El Hombre de Mundo, Ventura de la Vega

Comedia en cuatro actos, en verso, de Ventura de la Vega (1807-1865), estrenada en 1845.

Luis, hombre de mundo, ha sentado la cabeza al casarse con Clara, incomparable mujer de su casa, y vive feliz. Pero llega a su casa, re­gresando de un largo viaje, Juan, solterón impenitente y viejo compañero de franca­chelas, que se pone a recordarle las antiguas aventuras. Le habla de la magnífica burla que una mujer hizo a su marido, logrando que éste le presentara y admitiera en su casa a Luis, que era su amante… Repenti­namente cae en la cuenta de que Clara ha pedido a su esposo que le presente, trayéndolo a casa, un joven llamado Antonino, diciendo que éste corteja a su hermana Emi­lia, que con ellos convive. Así los dos jóve­nes podrán conocerse mejor. El hombre de mundo pierde la cabeza y cree que Clara y Antonino se entienden: tanto más cuando Emilia, por una casi morbosa altivez de su carácter asaz bien dibujado, se niega a ad­mitir que el joven venga a casa por ella; Clara, viendo al marido turbado, sospecha que éste tiene una amante; y Juan, que, enloquecido por Clara, se ha propuesto seducirla, estimula las sospechas de la dama. Luis trata de hacer que hable Ramón, el criado, pero emplea tanta cautela que el doméstico entiende mal y cree que su due­ño, vuelto a su libertinaje, se ha enamorado y está celoso de la cuñada.

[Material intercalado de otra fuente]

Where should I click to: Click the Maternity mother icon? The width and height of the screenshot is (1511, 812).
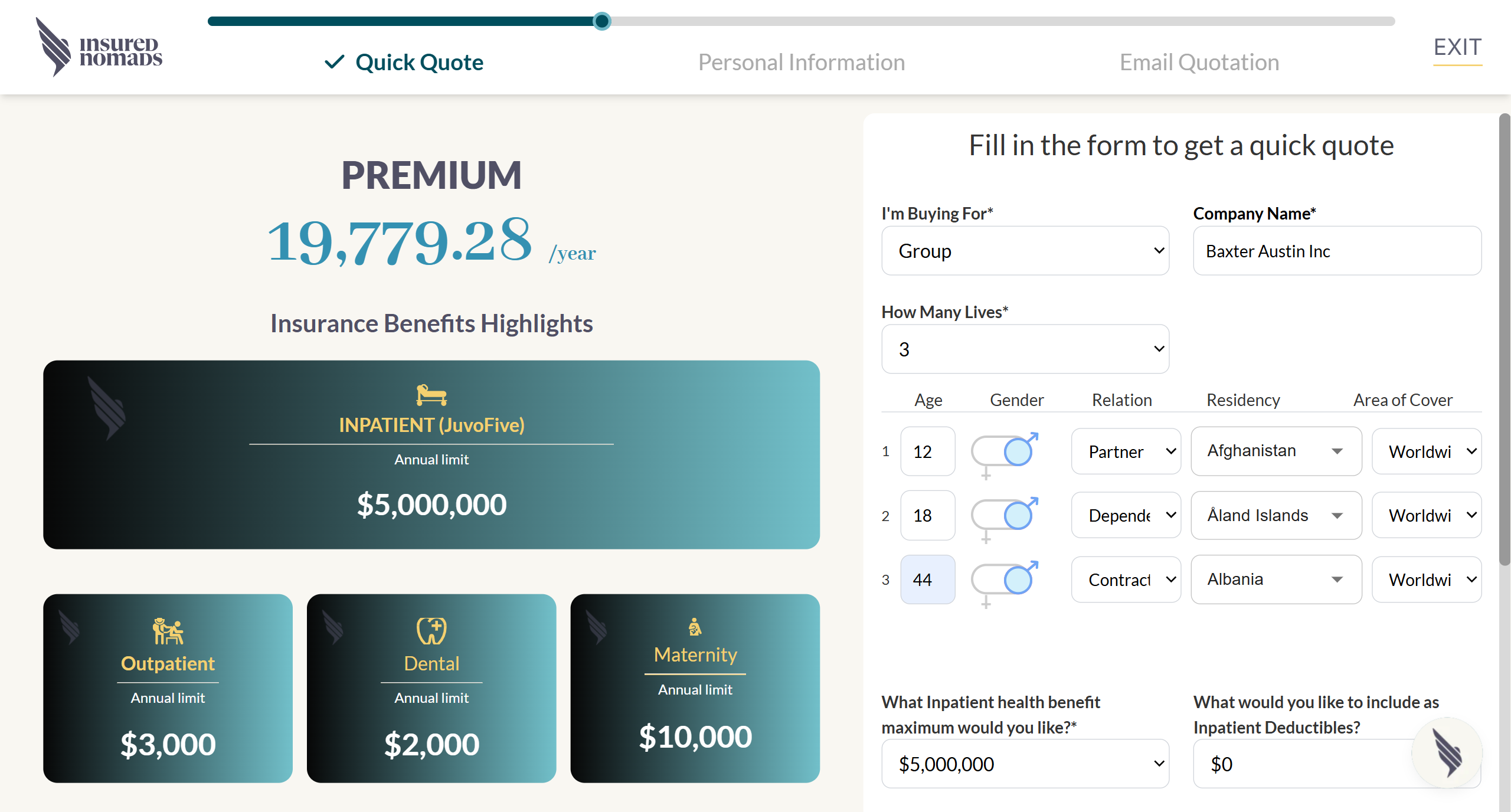coord(695,627)
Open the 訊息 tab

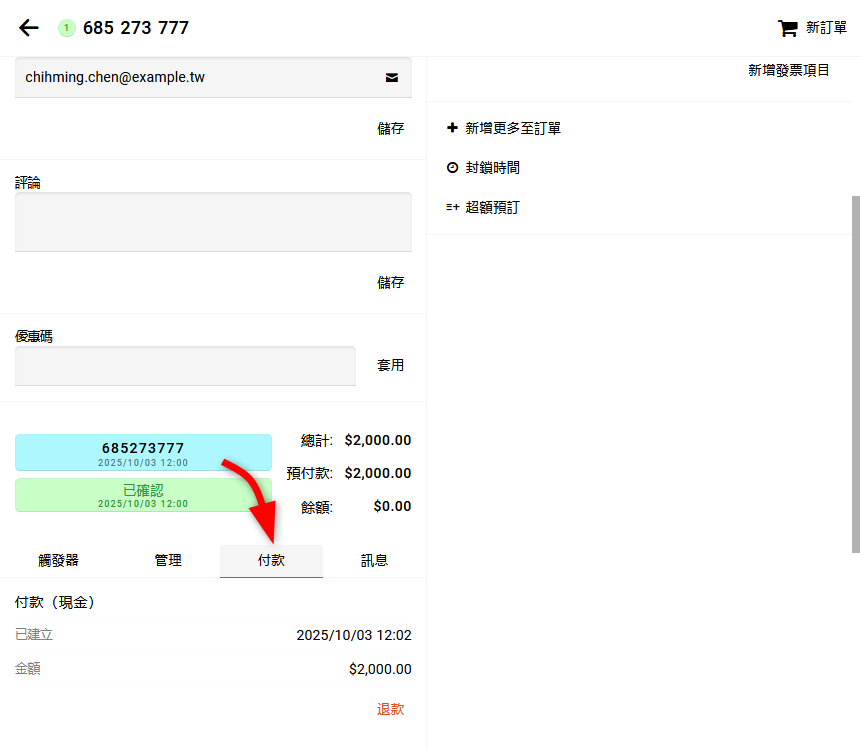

De aquí surgen otros equívocos. Para ganarse la amistad de Ramón, Luis le regala un par de lujosos pendientes, para que con ellos intente con­quistar a la camarera, de la que está enamo­rado, pero desgraciadamente Clara había visto ya los pendientes en la tienda de un joyero y éste le dijo que serían suyos, por­que los compró su marido; Clara, a su vez, para obsequiar a Luis, compra un anillo, pero éste le gusta tanto a Emilia que ad­quiere otro igual para regalárselo a Antoni­no; y sucede que Luis, registrando las ropas de Clara, movido por las sospechas, encuen­tra el anillo, y cuando ve en el dedo de Antonino la «pareja», no tiene ya duda alguna de su infelicidad conyugal; cuando Clara, por su lado, advierte que la camarera lleva los pendientes que creía suyos, la tierra se le hunde bajo los pies.

Todos estos y muchos otros embrollos de menos importancia que se derivan de allí, quedan aclarados después de un modo natural y rápido. Es una come­dia de enredo y, por consiguiente, teatro de estricta tradición nacional española. Es, sin duda, la obra maestra del autor; brillantes las escenas y el diálogo, magistral el estilo, ágil la versificación. Salvando alguna escena un poco prolija, se puede aceptar el juicio que sobre ella emitió Menéndez Pelayo: «Comedia perfecta, quizá demasiado perfec­ta, es decir demasiado artificiosa».